I hope you accept and celebrate who you are and who you love, help others do the same, and find many people who love and accept you for the beautiful person you are.
Happy Pride Month! I hope you feel pride and joy about who you are all year long.
If you need to talk to someone:
International crisis and suicide helplines
The USA has just gained marriage equality in all 50 states! SO happy for the USA and proud of you all, too. Congratulations on marriage equality! This is truly love winning and not hate. We are inching towards #LGBTQ equality! This is a huge step forward, and something to celebrate.
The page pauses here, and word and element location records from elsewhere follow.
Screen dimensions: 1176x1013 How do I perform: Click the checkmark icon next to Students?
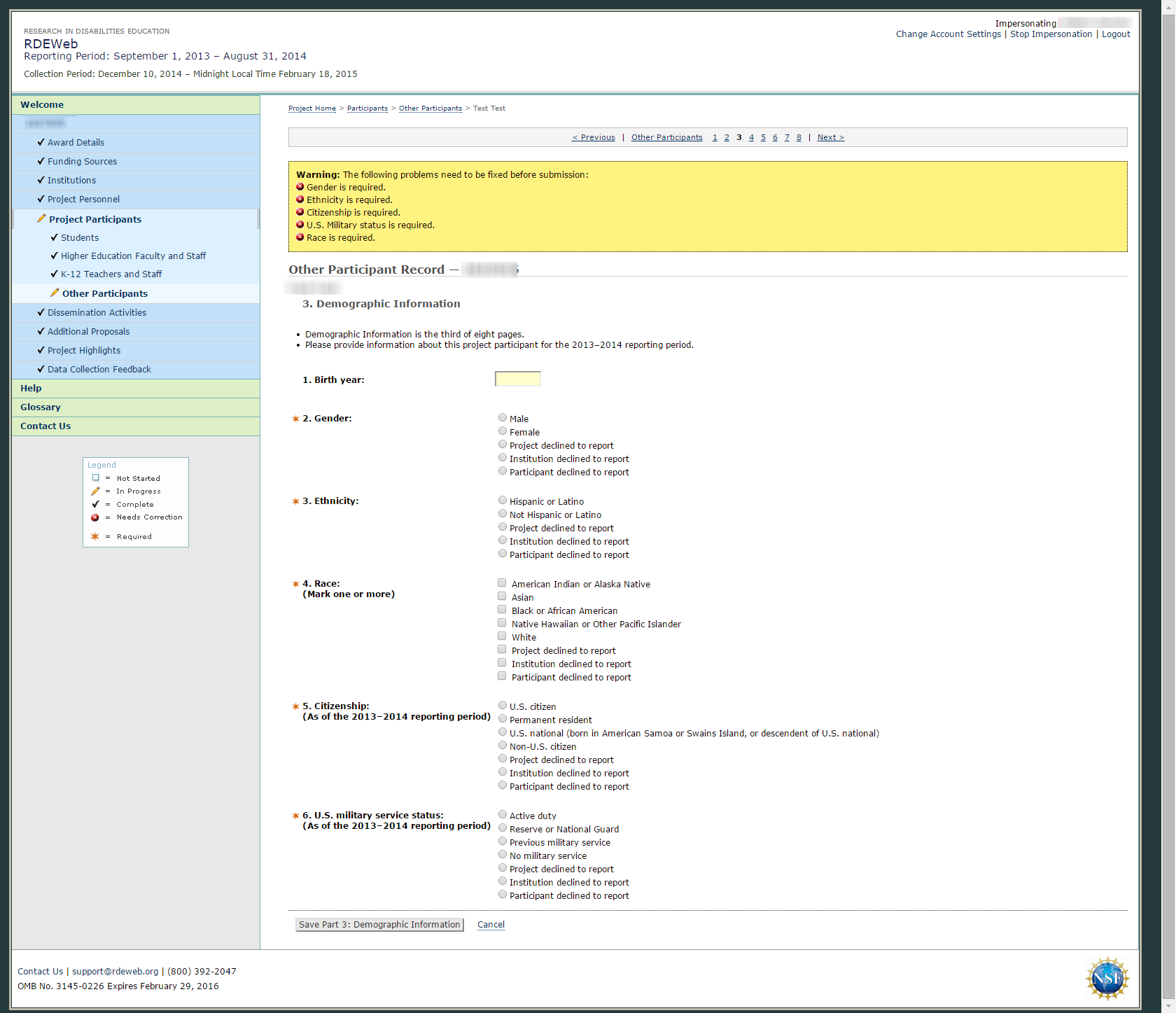54,237
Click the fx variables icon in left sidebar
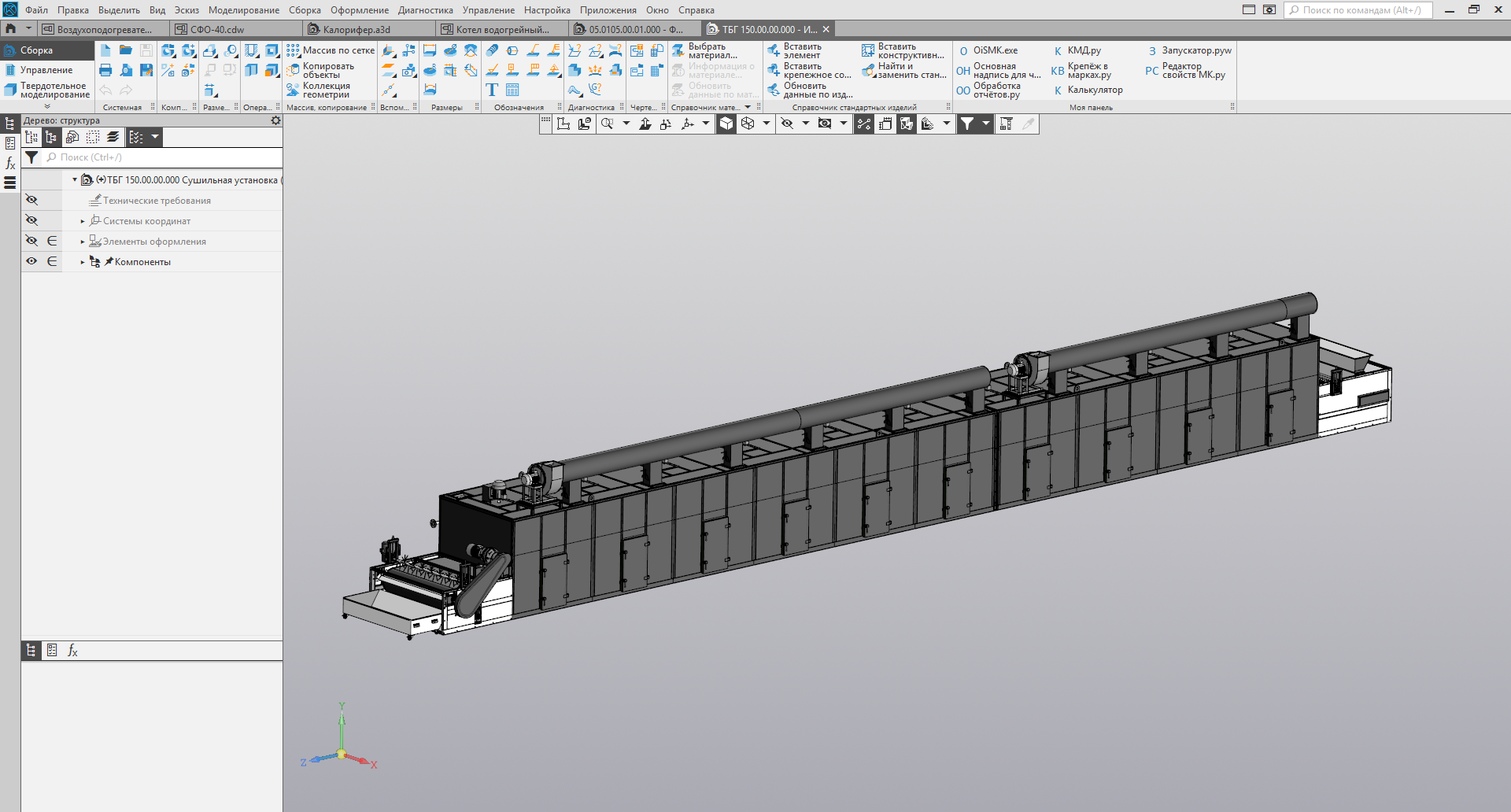 point(10,164)
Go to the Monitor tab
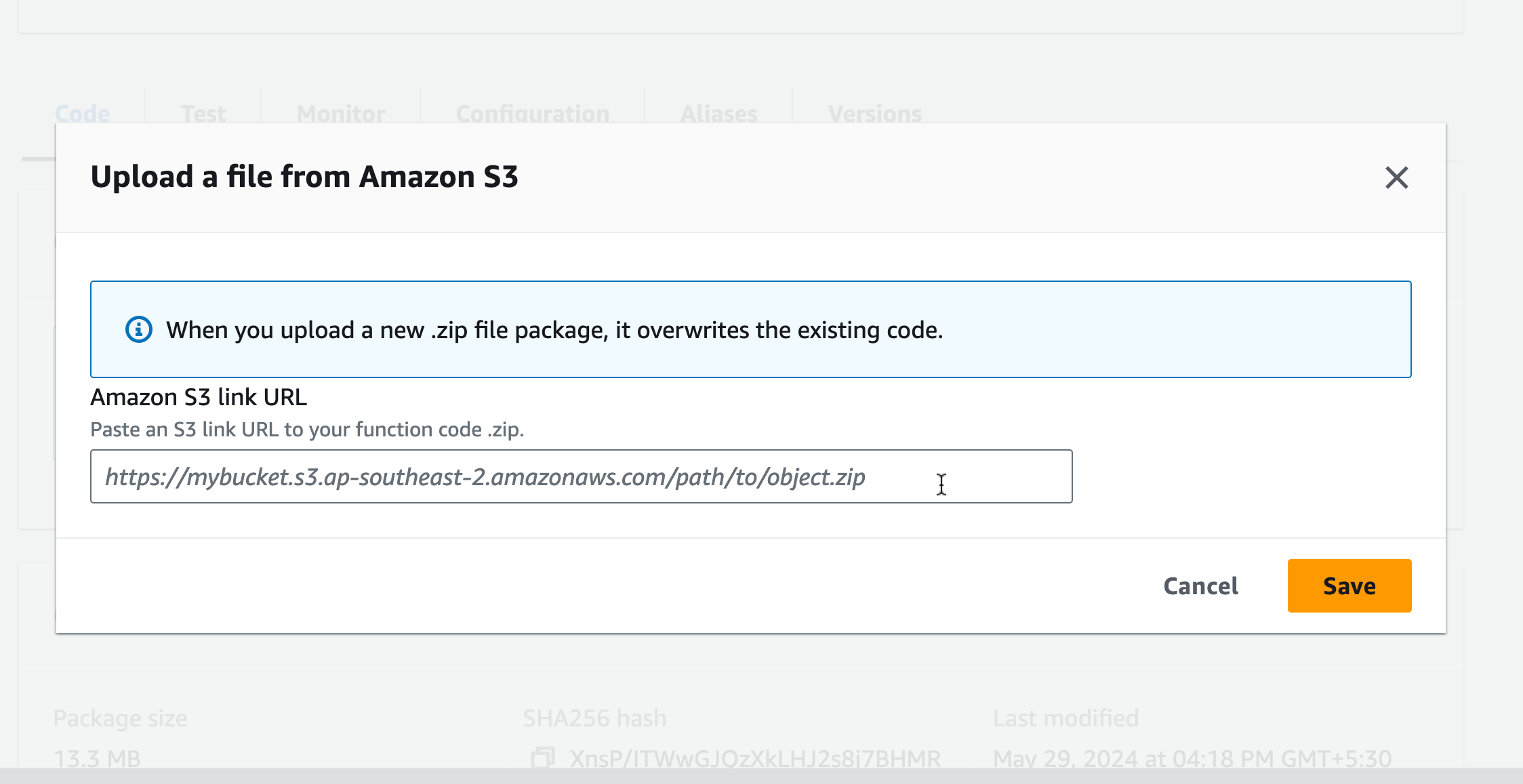Viewport: 1523px width, 784px height. point(341,114)
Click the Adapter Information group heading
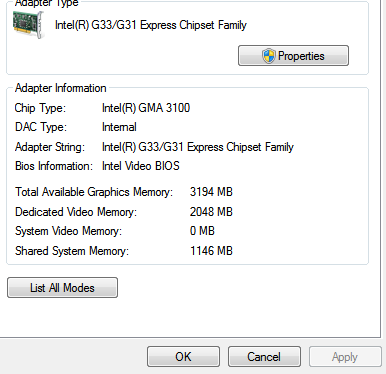 [x=61, y=88]
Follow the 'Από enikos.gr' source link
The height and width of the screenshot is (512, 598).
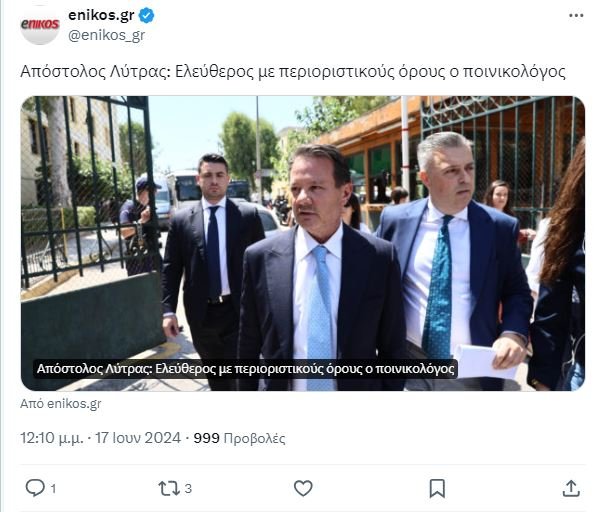click(61, 404)
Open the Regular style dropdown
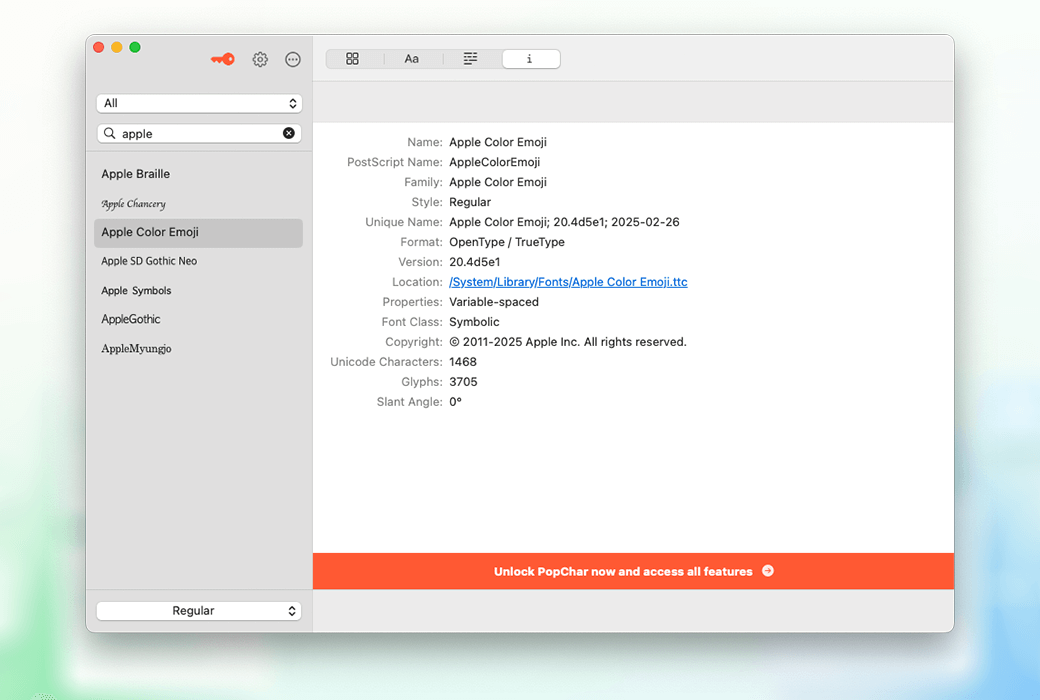 coord(199,610)
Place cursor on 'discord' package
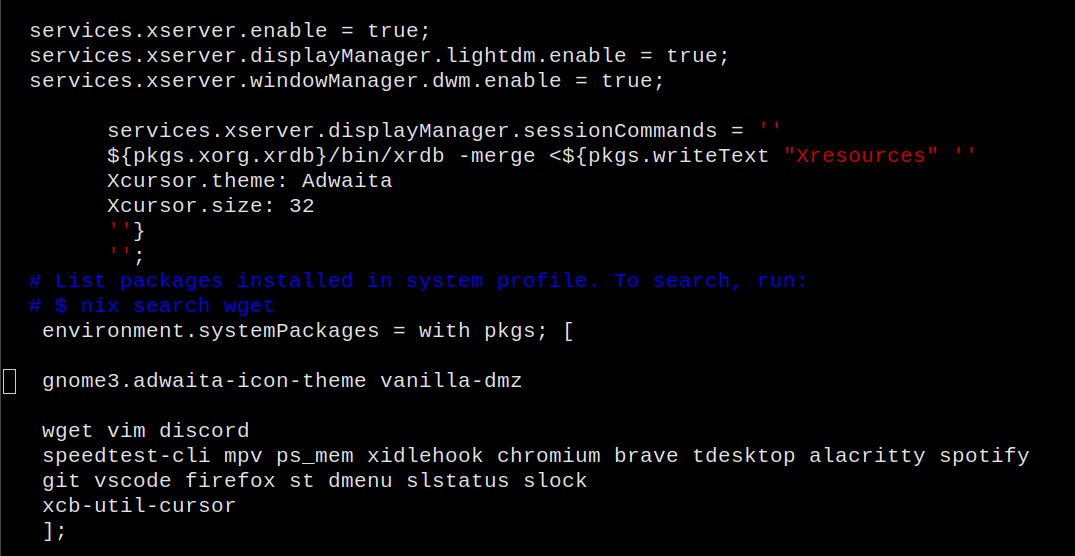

Now we need even more countries to give queer people the right to marry (it shouldn’t be something that has to be given; it should be a basic right) and an end to homophobia and hatred! An end to LGBTQ hate crimes–murder and bullying and rape–and an end to LGBTQ suicide. It’s still a crime in at least 70 countries to be queer. We can’t stop fighting for equality and justice for all. For all LGBTQ people to live in safety and be able to be out and who we are.
Today is a huge mile stone for the US. So happy for you USA! Happy, happy Pride to you all.
Happy Pride Week from Petal and me! I wish you pride and a feeling of rightness in who you are–always. I hope you find many, many friends who celebrate you and love you for who you are. And I hope you celebrate the freedoms we have and that we’re still fighting for, hope you celebrate love and the right to be who we are, in whatever way you choose to. Happy Pride!